WORK TO BE COMPLETED
Lines from the records below that contain the word "sidebar" are to be copied out.

RECORDS FOR THE TASK
*** Block opens ***
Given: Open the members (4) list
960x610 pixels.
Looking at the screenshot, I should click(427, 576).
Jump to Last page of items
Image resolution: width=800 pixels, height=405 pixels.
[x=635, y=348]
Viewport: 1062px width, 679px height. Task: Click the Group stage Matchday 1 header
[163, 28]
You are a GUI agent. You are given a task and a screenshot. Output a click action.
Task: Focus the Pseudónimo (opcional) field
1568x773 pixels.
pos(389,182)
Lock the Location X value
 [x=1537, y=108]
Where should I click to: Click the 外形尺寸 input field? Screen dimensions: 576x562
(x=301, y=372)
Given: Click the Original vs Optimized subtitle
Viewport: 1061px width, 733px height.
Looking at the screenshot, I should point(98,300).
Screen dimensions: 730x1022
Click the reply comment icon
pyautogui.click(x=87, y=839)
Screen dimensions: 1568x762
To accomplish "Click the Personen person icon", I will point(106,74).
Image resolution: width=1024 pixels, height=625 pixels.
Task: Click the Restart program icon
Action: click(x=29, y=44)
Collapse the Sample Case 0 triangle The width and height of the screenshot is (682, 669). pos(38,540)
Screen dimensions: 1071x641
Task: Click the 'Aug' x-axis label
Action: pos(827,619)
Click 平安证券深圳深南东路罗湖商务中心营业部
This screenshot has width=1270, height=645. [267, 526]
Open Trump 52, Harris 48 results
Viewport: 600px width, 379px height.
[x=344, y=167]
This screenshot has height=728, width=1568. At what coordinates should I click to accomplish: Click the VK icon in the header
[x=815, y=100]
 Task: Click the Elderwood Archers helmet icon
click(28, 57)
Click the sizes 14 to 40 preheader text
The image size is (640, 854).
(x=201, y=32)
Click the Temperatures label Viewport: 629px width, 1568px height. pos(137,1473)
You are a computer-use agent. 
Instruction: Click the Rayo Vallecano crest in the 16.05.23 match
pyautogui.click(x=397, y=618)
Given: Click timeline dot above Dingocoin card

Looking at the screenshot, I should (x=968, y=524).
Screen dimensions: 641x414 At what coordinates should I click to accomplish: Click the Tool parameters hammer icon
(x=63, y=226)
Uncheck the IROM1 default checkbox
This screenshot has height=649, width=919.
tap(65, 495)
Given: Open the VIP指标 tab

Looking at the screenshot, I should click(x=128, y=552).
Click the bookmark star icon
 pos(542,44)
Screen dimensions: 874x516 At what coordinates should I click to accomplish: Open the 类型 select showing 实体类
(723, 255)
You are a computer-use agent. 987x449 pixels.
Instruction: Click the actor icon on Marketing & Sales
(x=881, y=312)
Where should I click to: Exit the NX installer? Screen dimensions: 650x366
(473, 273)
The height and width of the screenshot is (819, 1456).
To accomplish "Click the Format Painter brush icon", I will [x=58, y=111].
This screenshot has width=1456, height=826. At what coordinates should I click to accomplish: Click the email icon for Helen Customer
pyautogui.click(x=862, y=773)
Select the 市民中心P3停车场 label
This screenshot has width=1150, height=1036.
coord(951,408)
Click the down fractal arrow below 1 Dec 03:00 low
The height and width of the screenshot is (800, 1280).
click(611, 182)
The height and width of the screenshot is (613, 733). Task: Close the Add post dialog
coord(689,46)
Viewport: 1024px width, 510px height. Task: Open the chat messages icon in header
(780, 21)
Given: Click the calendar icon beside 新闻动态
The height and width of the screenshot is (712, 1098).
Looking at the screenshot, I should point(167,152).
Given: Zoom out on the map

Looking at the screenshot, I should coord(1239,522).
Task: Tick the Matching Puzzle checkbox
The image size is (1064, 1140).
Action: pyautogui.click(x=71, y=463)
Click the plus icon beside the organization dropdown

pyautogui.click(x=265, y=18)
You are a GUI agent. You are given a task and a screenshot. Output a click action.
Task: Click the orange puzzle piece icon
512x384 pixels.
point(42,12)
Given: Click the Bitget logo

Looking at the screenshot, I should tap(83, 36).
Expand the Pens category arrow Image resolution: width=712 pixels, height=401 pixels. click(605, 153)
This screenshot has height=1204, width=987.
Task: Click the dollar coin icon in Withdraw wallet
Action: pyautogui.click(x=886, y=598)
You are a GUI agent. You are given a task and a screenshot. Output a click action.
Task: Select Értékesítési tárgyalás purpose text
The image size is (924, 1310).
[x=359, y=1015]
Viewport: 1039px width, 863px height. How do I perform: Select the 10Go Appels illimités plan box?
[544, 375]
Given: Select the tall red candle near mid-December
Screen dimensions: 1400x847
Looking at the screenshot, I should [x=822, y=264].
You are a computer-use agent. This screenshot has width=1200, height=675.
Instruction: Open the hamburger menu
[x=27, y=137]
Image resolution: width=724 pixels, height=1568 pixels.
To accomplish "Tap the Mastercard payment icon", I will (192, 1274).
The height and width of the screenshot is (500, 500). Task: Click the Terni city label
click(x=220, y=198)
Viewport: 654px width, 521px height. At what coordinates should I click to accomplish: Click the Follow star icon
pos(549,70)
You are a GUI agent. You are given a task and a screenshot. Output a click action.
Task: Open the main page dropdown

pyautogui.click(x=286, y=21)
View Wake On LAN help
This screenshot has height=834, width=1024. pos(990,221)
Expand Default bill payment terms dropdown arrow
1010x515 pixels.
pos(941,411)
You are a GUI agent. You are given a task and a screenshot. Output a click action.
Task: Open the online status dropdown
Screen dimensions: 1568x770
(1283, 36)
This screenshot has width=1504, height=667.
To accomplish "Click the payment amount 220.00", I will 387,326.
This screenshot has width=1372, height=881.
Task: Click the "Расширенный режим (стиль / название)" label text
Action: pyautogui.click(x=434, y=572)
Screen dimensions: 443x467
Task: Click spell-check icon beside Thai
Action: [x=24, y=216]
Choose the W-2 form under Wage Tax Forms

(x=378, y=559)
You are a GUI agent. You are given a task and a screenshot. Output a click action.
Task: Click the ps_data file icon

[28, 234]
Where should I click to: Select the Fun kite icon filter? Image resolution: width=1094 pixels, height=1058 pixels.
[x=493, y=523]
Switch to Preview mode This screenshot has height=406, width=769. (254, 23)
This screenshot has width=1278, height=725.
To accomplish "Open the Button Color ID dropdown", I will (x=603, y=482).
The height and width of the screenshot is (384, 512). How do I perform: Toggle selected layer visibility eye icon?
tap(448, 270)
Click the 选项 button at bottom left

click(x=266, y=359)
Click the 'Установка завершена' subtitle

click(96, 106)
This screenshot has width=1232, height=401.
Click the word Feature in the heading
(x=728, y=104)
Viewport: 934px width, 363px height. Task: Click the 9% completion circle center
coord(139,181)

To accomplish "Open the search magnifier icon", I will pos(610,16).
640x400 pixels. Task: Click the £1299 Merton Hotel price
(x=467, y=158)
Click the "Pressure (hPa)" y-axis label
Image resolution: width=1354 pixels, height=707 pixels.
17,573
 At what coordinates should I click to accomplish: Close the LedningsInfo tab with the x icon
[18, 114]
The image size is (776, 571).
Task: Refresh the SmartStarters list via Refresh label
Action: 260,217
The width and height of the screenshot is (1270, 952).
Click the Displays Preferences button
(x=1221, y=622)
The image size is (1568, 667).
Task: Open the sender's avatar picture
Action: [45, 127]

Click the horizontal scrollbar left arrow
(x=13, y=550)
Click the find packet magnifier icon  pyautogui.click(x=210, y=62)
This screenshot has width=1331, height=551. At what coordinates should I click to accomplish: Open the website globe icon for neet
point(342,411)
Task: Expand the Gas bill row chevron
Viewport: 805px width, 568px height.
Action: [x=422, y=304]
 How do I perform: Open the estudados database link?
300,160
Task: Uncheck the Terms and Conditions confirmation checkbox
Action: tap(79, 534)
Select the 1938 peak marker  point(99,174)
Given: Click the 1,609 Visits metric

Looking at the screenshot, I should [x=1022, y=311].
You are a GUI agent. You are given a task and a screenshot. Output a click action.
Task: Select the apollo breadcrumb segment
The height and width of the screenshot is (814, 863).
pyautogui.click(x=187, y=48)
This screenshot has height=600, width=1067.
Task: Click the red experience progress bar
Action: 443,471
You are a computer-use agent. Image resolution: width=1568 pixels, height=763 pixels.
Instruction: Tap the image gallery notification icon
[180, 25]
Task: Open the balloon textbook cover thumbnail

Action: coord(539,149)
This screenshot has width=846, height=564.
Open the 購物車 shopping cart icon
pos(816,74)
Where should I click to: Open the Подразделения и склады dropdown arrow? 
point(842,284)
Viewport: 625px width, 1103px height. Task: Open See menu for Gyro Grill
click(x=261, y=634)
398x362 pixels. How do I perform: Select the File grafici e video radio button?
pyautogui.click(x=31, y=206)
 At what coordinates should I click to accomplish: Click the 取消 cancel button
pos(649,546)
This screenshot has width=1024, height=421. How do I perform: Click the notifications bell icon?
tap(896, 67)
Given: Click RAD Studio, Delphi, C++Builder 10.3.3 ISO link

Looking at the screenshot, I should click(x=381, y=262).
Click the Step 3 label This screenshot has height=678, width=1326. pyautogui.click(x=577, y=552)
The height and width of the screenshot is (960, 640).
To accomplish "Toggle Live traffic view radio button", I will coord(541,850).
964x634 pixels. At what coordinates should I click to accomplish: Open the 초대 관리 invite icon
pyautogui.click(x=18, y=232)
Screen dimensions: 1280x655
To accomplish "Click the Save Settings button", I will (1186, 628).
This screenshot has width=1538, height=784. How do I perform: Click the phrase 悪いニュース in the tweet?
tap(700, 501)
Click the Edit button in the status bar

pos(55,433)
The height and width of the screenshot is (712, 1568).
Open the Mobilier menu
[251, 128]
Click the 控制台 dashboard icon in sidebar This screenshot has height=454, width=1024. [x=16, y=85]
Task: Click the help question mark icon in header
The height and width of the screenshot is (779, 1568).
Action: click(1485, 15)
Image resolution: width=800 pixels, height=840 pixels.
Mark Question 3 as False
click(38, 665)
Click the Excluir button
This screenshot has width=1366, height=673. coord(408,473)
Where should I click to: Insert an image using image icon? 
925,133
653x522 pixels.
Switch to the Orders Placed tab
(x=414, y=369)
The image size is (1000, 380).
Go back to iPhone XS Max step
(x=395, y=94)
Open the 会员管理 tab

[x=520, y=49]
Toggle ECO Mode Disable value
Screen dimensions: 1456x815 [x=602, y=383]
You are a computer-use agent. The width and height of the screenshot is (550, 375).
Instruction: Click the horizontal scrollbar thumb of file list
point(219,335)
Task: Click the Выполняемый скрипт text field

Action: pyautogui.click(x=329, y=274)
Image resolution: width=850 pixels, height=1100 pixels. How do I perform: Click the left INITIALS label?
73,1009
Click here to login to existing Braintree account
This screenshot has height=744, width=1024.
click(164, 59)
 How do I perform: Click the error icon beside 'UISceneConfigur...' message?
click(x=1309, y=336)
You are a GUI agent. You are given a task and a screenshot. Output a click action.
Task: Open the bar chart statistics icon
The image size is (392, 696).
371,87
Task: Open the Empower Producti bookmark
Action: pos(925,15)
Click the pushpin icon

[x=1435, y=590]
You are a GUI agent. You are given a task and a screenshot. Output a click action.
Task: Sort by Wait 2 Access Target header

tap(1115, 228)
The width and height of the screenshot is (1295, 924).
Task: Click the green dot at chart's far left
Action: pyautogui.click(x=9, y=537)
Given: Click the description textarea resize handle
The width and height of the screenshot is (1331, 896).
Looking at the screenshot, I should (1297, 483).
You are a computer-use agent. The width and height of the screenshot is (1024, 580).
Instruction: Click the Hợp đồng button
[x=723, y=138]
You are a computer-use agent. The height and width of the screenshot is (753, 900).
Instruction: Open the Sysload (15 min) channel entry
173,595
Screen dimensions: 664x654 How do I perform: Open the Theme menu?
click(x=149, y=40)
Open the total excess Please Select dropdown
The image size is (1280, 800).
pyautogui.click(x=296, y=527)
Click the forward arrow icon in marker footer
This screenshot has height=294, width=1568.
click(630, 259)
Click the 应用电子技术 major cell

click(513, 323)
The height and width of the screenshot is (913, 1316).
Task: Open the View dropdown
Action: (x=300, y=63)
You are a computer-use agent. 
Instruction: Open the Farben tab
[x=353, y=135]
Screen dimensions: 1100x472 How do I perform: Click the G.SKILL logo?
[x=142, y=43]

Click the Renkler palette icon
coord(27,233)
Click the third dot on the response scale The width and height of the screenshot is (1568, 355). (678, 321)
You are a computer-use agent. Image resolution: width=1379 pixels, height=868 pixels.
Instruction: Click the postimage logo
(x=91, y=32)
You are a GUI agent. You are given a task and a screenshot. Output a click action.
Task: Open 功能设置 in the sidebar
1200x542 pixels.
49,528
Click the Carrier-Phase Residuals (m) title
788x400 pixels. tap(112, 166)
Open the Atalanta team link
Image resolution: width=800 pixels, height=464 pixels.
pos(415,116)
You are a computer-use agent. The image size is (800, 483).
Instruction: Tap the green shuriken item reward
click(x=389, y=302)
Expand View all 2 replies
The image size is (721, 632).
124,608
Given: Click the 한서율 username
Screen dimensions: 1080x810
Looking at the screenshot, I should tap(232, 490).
*** Block closes ***
SOLUTION FOR THIS EXERCISE
Click the 控制台 dashboard icon in sidebar This screenshot has height=454, width=1024. [x=16, y=85]
Task: Open 功能设置 in the sidebar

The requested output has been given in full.